Cosa fare >> Scrivi il seguito dell'articolo sulla morte di Armin Loacker, a partire dalla sua ultima frase.

Testo dell'articolo >>
Addio ad Armin Loacker, il re dei wafer

L'erede dell'impero dolciario altoatesino aveva 78 anni ed era considerato un pioniere dell'economia

Armin Loacker, il “re dei Wafer” come molti lo ricorderanno, è morto oggi all’età di 78 anni. Con lui se ne va uno degli eredi più illustri del prestigioso marchio altoatesino fondato nel 1925 dal padre Alfons Loacker.

Negli anni Sessanta aveva preso il timone dell’azienda di famiglia assieme alla sorella Christine, trasformando quella che era solo una piccola pasticceria in un’azienda dal successo internazionale. Grazie al suo carisma e alla sua grande abilità imprenditoriale, ha reso Loacker uno dei marchi dolciari più conosciuti al mondo.

La notizia, appena rimbalzata sui media, ha generato in poche ore una catena di reazioni e messaggi di cordoglio provenienti da tutti i rappresentanti della finanza italiana e internazionale. Uno dei primi a rilasciare una dichiarazione è stato Federico Giudiceandrea, Presidente di Assoimprenditori Alto Adige che ha commentato così la notizia della scomparsa del noto imprenditore altoatesino: “Con Armin Loacker perdiamo uno dei pionieri della nostra economia. Proprio la sua volontà di investire sull’Alto Adige e di crescere sui mercati internazionali puntando su qualità e innovazione continua, ha fatto di Armin Loacker, assieme alla sua famiglia, uno degli imprenditori guida del nostro territorio”.

Dati da esaminare >>
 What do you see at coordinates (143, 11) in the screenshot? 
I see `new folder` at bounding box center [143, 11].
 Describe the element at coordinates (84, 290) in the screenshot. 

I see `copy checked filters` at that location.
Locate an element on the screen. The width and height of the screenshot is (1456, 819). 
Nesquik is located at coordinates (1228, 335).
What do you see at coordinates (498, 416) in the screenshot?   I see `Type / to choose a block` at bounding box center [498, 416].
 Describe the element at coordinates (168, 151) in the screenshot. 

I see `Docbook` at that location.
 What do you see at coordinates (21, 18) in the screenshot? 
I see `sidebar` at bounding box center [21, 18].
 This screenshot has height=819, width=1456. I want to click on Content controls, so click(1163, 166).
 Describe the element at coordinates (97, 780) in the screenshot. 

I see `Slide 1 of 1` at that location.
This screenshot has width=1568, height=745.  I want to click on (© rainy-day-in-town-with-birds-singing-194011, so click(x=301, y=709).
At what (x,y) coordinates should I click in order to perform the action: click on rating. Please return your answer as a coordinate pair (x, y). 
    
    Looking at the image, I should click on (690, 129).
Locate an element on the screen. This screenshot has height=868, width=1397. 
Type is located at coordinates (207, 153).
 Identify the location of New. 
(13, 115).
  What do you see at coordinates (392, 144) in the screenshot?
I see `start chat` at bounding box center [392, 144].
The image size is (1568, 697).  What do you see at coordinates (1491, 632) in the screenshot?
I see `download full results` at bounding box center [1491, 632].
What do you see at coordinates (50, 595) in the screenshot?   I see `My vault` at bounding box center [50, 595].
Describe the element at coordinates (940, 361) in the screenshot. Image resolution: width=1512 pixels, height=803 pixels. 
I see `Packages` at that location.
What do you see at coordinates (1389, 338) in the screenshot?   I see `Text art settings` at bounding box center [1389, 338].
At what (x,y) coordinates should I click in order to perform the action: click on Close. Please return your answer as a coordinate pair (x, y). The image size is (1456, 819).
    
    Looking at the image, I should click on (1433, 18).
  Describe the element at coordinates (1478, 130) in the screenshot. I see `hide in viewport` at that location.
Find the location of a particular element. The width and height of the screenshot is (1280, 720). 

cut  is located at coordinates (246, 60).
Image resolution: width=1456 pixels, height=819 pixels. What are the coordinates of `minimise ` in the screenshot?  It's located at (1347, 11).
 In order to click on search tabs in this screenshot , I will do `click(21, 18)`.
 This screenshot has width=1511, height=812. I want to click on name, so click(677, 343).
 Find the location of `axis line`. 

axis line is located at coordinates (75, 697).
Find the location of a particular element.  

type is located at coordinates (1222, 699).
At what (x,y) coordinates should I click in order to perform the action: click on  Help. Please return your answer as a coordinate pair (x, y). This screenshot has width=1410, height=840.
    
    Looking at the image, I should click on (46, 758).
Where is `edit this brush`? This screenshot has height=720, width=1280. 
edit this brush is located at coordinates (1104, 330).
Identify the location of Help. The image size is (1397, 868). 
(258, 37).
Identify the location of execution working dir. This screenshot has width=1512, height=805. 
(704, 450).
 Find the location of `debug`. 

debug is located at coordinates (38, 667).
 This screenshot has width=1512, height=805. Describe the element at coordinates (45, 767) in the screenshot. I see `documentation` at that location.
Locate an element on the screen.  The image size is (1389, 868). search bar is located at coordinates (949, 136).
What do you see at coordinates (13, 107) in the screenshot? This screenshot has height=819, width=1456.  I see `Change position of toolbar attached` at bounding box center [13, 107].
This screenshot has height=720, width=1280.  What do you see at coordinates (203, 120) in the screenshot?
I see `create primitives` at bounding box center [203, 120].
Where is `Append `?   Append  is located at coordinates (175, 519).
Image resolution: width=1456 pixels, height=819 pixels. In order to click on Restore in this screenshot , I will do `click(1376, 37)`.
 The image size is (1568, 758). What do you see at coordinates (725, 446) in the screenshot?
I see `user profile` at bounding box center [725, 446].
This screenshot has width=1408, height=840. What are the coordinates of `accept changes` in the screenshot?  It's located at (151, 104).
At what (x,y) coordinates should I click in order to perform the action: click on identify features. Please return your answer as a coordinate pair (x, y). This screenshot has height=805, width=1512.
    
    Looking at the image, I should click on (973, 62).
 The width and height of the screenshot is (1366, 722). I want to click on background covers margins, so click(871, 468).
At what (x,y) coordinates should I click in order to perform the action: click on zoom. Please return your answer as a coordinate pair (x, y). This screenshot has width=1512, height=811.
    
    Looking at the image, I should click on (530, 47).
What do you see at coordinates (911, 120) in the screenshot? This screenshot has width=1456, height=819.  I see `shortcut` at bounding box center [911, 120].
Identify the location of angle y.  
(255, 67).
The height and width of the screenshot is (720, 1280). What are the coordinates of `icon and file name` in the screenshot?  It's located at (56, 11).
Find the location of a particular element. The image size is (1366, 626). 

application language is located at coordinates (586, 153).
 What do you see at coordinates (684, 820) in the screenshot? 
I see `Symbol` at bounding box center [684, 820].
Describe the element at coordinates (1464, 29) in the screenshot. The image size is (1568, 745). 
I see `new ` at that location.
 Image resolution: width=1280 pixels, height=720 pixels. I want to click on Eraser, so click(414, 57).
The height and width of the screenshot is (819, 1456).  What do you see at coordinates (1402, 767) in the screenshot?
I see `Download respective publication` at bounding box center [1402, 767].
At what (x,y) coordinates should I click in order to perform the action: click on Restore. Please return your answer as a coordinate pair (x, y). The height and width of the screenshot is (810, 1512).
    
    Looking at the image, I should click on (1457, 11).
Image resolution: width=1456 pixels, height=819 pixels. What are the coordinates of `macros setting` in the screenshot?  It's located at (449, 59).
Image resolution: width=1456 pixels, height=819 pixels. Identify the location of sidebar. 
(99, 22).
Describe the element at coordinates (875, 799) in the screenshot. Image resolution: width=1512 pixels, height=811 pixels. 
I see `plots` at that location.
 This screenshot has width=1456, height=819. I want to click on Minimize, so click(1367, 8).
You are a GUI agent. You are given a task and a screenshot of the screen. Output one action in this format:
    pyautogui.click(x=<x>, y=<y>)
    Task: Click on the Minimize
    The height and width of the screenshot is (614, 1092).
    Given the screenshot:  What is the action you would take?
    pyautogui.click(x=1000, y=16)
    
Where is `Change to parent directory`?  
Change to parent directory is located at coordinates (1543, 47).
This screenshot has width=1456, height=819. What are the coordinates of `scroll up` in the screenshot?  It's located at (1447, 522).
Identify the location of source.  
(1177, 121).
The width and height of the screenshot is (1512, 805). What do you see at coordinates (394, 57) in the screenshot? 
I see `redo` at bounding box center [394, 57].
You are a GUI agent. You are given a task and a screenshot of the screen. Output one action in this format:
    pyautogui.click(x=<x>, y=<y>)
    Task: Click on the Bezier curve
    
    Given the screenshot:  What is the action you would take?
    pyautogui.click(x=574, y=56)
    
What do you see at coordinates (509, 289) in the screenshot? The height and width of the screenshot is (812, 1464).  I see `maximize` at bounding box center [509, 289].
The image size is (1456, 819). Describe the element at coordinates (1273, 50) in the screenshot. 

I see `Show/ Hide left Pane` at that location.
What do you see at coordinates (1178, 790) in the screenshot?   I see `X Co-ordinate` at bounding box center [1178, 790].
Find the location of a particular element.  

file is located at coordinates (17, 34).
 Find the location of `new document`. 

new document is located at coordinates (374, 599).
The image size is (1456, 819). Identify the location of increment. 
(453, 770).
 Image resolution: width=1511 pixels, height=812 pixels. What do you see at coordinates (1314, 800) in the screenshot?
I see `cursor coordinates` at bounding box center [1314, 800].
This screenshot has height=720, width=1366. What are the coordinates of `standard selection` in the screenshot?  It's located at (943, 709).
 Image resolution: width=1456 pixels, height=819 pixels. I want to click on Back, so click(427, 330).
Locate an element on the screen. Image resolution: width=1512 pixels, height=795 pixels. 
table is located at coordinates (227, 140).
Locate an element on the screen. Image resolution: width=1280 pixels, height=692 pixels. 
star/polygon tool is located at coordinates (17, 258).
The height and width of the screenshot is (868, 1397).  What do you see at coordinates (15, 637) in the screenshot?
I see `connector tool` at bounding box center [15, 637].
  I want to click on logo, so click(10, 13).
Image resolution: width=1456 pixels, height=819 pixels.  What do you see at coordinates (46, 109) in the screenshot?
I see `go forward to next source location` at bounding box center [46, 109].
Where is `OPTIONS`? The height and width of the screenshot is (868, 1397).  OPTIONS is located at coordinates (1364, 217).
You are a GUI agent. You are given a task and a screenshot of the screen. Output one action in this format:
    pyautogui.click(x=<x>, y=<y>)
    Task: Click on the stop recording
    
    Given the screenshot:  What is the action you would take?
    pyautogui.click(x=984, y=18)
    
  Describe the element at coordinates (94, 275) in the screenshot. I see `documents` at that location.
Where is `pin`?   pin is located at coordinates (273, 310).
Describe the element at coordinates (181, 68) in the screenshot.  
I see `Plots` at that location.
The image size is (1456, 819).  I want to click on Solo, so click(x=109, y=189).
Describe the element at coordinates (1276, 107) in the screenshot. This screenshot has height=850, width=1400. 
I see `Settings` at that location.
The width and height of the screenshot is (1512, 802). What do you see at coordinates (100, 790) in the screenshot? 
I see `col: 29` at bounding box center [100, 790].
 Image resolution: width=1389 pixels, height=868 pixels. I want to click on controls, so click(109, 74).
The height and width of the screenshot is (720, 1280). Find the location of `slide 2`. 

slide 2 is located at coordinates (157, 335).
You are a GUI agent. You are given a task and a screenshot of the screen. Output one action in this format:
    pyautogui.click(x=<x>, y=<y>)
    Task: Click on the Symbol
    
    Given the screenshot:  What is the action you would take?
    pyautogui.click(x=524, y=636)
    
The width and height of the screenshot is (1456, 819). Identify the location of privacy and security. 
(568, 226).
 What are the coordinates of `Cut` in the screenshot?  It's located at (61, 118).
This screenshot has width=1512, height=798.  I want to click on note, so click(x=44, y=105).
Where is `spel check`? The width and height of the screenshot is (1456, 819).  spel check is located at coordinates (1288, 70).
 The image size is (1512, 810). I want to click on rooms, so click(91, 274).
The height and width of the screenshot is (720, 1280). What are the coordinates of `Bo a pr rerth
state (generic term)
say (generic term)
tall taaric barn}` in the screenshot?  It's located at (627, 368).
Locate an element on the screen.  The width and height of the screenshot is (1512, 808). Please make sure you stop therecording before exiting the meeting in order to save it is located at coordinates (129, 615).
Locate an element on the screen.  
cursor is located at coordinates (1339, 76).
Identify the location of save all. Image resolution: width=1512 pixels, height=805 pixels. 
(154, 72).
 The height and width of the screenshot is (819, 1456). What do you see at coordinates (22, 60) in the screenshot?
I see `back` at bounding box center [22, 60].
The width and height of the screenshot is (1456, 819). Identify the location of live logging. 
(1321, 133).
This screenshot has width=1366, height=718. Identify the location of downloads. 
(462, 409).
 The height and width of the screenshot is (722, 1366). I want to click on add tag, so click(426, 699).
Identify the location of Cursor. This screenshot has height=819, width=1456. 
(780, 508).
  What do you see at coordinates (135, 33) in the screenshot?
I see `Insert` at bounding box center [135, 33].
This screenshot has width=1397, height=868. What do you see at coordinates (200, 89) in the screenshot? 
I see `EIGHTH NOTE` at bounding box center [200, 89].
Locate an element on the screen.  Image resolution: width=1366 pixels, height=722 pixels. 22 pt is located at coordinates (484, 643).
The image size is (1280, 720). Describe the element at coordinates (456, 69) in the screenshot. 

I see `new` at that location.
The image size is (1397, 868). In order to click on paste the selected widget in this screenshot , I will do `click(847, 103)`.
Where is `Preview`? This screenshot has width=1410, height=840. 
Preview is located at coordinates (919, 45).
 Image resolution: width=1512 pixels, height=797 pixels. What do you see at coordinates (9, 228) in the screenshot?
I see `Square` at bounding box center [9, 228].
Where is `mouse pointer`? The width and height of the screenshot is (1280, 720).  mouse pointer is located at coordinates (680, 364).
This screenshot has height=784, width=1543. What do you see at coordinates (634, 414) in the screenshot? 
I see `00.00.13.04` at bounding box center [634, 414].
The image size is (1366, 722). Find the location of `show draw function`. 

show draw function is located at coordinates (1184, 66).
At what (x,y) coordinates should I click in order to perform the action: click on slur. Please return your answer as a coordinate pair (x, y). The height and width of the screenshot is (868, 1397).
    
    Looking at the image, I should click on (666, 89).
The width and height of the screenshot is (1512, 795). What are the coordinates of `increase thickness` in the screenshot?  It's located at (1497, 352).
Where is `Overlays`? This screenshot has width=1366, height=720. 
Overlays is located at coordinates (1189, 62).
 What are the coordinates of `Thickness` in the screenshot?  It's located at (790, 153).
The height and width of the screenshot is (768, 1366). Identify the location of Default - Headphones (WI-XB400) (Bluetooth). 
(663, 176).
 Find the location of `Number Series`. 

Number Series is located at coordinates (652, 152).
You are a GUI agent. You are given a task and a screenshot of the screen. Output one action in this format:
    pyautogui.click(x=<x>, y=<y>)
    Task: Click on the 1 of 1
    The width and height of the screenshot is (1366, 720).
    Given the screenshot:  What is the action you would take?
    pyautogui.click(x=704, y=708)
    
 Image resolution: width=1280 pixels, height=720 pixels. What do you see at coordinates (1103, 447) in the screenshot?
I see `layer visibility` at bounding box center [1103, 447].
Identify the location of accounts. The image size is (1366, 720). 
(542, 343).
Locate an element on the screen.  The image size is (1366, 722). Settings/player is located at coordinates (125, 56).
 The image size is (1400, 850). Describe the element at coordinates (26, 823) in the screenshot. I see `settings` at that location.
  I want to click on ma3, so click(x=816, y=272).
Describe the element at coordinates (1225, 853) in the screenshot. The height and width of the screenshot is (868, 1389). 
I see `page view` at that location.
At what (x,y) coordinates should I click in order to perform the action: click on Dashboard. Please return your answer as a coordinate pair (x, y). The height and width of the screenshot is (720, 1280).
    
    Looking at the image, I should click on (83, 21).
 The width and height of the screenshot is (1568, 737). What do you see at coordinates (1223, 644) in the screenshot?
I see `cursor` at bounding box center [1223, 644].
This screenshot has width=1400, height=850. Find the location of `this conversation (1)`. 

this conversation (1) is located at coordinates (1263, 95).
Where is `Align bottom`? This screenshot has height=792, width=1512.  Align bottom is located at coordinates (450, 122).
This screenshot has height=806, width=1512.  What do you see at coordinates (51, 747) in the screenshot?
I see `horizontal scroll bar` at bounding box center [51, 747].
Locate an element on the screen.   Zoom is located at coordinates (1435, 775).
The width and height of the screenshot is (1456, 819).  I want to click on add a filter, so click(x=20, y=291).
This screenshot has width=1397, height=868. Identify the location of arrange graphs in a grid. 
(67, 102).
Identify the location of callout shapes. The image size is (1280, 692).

Risultato atteso >>
Nel 2018 Armin Loacker è stato insignito del prestigioso premio “Una vita per l’economia”, a testimonianza dei successi manageriali che ha collezionato nel corso della sua vita imprenditoriale. Non a caso, la Loacker oggi conta 1.000 dipendenti , due stabilimenti attivi e può vantare un volume d’affari di 330 milioni di euro.

Da sempre specializzata nella produzione di wafer e cioccolato, i prodotti Loacker sono venduti in oltre 100 Paesi, tra cui Arabia Saudita e Corea del Sud che sono anche i principali consumatori, insieme all’Italia. Nel 2017 sono stati prodotti complessivamente 876 milioni di pezzi e ogni giorno vengono lavorate 5 tonnellate di nocciole tostate. Numeri record e un trend di crescita a doppia cifra, anno dopo anno, che non ha cambiato al filosofia dell’azienda, da sempre ispirata da principi di genuinità e selezione attenta delle materie prime.

Ora il testimone passa totalmente nelle mani dei figli Andreas e Martin Loacker e del nipote dell’imprenditore,  Ulrich Zuenelli. A loro, l’importante compito di mantenere intatto il prestigio del marchio Loacker e di onorare la memoria del compianto Armin.